## Instruction 1
Please rewrite the court opinion on attorneys' fees, everything from "The original opinion" down to "the settlement fund.", changing "Settlement Committee" to "Allocation Committee".
## Instruction 2
Write the next part of the court opinion on attorneys' fees, picking up after its final sentence.

═════ Source passage

The opinion of the court was delivered by: HARVEY, II

HARVEY, District Judge:

 In Lindy Bros. Builders, Inc. of Phila. v. American Radiator & Standard Sanitary Corp., 487 F.2d 161 (3d Cir. 1973), the United States Court of Appeals for the Third Circuit remanded certain matters in this multidistrict antitrust litigation to this Court for further proceedings. That opinion dealt with two separate appeals relating to the award of attorneys' fees by this Court following the final approval of a settlement of the claims of members of a national class of builder-owners against manufacturers of plumbing fixtures. Friendswood Development Company (Friendswood) and Humble Oil & Refining Company (Humble) appealed from the award by this Court of fees to attorneys Harold E. Kohn and David Berger and their law firms *fn1" , and attorneys of the firm of Thoma, Schoenthal, Davis, Hockenberg & Wine appealed from this Court's refusal to award any fees to them. The orders awarding fees to attorneys Kohn and Berger and denying fees to the Thoma attorneys were vacated by the Third Circuit, and it is these matters which have been remanded for further proceedings consistent with that Court's opinion.

 The original opinion of this Court is reported in Lindy Bros. Builders, Inc. of Phila. v. American Radiator & Standard Corp., 341 F. Supp. 1077 (E.D.Pa. 1972). That opinion was concerned with various applications for attorneys' fees and expenses. No appeals were taken from the rulings of this Court which awarded expenses to the Settlement Committee, which, inter alia, allowed reimbursement from the settlement fund of expenses incurred by Mr. Kohn and eleven other attorneys or firms who had filed suits in this litigation and which denied in toto ten other petitions, besides that of the Thoma firm, also seeking the award of attorneys' fees from the settlement fund.

══════════
═════ Provided records

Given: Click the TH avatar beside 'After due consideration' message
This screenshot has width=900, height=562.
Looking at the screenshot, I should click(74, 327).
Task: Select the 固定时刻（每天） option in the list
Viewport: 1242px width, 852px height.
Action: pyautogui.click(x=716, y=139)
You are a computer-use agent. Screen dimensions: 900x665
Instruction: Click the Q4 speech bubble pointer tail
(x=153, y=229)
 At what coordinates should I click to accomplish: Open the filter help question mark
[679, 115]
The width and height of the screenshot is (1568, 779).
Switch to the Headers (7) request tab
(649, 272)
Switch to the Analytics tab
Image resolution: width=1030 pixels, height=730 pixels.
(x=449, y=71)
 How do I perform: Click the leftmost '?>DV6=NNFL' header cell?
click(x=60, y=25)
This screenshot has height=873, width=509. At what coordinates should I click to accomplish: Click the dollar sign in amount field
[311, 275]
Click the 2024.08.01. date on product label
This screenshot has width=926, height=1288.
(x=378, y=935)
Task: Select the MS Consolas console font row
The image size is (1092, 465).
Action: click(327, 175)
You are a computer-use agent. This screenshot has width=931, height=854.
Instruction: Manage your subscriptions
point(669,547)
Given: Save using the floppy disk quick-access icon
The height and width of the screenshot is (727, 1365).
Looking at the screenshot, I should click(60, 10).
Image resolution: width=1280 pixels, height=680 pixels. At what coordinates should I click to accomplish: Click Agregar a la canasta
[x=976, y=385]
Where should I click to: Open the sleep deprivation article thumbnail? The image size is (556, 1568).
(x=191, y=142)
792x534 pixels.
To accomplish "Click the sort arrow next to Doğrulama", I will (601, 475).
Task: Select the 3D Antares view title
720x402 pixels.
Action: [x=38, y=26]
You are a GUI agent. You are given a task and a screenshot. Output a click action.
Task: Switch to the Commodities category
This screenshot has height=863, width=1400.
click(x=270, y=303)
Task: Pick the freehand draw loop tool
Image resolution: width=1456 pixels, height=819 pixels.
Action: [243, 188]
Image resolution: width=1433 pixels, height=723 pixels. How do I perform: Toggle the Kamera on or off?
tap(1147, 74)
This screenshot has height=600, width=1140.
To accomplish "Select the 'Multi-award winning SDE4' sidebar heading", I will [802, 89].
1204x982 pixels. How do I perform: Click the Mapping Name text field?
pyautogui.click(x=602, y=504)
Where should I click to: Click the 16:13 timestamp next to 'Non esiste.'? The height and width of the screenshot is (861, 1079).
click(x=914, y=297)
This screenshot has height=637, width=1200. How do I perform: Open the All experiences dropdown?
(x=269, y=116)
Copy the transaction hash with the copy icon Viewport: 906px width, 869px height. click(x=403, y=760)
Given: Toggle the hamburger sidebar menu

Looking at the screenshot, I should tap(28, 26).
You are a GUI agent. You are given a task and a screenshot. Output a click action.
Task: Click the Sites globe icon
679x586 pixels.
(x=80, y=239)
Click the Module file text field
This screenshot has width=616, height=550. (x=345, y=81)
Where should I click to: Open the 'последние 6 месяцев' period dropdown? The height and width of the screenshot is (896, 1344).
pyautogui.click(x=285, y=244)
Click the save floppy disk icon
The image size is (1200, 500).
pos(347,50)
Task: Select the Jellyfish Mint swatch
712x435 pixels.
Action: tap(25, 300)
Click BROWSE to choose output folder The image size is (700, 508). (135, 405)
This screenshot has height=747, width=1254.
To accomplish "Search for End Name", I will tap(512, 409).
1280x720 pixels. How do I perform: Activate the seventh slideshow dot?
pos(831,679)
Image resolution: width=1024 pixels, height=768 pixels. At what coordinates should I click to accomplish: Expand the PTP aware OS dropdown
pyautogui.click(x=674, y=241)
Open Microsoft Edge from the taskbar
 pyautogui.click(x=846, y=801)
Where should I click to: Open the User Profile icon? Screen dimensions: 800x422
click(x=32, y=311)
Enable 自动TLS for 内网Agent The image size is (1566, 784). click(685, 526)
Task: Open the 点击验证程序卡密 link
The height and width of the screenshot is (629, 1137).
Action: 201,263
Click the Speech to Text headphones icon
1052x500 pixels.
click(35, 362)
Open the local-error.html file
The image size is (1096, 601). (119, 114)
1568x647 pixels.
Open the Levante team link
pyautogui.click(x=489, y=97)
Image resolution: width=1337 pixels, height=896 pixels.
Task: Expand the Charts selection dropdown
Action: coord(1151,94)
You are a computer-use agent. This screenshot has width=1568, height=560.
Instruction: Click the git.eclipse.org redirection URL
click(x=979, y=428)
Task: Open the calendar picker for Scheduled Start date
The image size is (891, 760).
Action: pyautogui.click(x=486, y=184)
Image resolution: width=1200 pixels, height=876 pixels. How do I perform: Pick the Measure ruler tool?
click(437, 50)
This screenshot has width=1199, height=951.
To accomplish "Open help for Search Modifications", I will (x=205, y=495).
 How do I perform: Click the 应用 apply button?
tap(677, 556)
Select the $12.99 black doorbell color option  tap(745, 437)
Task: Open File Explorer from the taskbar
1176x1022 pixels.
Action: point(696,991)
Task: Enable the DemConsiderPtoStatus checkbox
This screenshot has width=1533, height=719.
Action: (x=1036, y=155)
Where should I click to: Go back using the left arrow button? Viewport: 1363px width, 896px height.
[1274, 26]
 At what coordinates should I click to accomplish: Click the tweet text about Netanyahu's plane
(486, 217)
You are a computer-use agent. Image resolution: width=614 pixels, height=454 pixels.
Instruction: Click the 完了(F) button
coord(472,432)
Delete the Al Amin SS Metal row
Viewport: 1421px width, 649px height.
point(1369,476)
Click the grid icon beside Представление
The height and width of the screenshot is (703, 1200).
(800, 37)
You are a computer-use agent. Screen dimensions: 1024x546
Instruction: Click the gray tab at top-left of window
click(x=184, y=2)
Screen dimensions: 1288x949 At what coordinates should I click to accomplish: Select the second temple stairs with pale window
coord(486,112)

══════════

## Output 1
The original opinion of this Court is reported in Lindy Bros. Builders, Inc. of Phila. v. American Radiator & Standard Corp., 341 F. Supp. 1077 (E.D.Pa. 1972). That opinion was concerned with various applications for attorneys' fees and expenses. No appeals were taken from the rulings of this Court which awarded expenses to the Allocation Committee, which, inter alia, allowed reimbursement from the settlement fund of expenses incurred by Mr. Kohn and eleven other attorneys or firms who had filed suits in this litigation and which denied in toto ten other petitions, besides that of the Thoma firm, also seeking the award of attorneys' fees from the settlement fund.

## Output 2
 In its opinion, the Third Circuit first rejected the contention advanced by Friendswood and Humble that this Court lacked authority to award any fees at all to petitioners Kohn and Berger from that portion of the settlement fund to be distributed to claimants who would receive distributions from the fund but who either did not file suit or were not included as settling parties. In approving an award payable directly to attorneys for services to unrepresented claimants, the Third Circuit recognized that a district judge is empowered to exercise his informed discretion in awarding such fees and that any successful challenge to his determination must show that he abused that discretion. 487 F.2d at 166. However, the Third Circuit further held that in making an award to petitioners Kohn and Berger, this Court had not followed proper standards and directed that an evidentiary hearing should be held on remand so that there might be an evidentiary basis for applying such standards.

 In discussing the proper standards which would govern the award of fees in a case of this sort, the Third Circuit said that the first inquiry of the Court should be into the hours spent by the attorneys, including how many hours were spent in what manner by which attorneys. 487 F.2d at 167. After determining the time spent, the district court should then undertake to fix an hourly rate of compensation to be applied to the hours worked. While the amount thus found to constitute reasonable compensation should be the "lodestar" of the Court's fee determination, at least two other factors should be taken into account in computing the value of attorneys' services, namely the contingent nature of success and the extent, if any, to which the quality of an attorney's work mandates either increasing or decreasing the amount to which the Court has found the attorney reasonably entitled. 487 F.2d at 168. Finally, after determining the total reasonable value of an attorney's services in securing recovery of a fund for the class, the Court should determine what portion of that amount should be paid by the unrepresented claimants. 487 F.2d at 169.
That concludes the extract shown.